* [Raw data]
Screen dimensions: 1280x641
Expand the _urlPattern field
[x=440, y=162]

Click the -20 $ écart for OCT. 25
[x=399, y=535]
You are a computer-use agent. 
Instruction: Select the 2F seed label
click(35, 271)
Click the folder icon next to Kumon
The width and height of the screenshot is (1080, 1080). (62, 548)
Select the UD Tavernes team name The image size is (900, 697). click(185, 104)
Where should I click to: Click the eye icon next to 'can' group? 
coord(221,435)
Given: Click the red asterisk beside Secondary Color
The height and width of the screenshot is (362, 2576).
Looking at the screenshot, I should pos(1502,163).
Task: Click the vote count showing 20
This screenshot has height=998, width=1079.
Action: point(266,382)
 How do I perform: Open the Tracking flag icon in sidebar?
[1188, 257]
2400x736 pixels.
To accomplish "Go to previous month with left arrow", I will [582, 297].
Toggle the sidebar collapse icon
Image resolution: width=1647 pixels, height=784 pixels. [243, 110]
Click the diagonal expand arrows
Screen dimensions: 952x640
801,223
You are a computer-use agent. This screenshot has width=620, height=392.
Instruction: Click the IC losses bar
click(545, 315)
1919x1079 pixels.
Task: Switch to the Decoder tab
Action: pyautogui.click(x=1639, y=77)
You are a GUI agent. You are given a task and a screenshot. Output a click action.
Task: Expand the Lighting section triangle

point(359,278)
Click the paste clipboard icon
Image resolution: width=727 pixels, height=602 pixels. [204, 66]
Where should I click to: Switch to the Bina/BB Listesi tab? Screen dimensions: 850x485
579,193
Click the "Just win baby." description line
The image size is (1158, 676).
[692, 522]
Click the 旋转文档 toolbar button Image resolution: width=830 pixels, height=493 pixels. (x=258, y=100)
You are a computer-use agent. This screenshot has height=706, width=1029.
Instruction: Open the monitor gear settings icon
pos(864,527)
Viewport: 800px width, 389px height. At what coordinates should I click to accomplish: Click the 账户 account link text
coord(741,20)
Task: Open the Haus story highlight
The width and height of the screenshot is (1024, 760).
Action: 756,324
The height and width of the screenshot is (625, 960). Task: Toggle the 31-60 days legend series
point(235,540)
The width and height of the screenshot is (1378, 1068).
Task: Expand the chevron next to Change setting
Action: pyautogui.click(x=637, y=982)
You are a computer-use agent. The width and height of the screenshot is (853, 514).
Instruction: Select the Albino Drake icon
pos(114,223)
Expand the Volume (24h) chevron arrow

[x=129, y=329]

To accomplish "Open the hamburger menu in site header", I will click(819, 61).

* [What you will do] In the entries above, find each line containing the string "computer" and copy it.

* [Output of the task]
You are a computer-use agent. 
You are a computer-use agent. This screenshot has width=620, height=392.
You are a computer-use agent. This screenshot has height=706, width=1029.
You are a computer-use agent. The width and height of the screenshot is (853, 514).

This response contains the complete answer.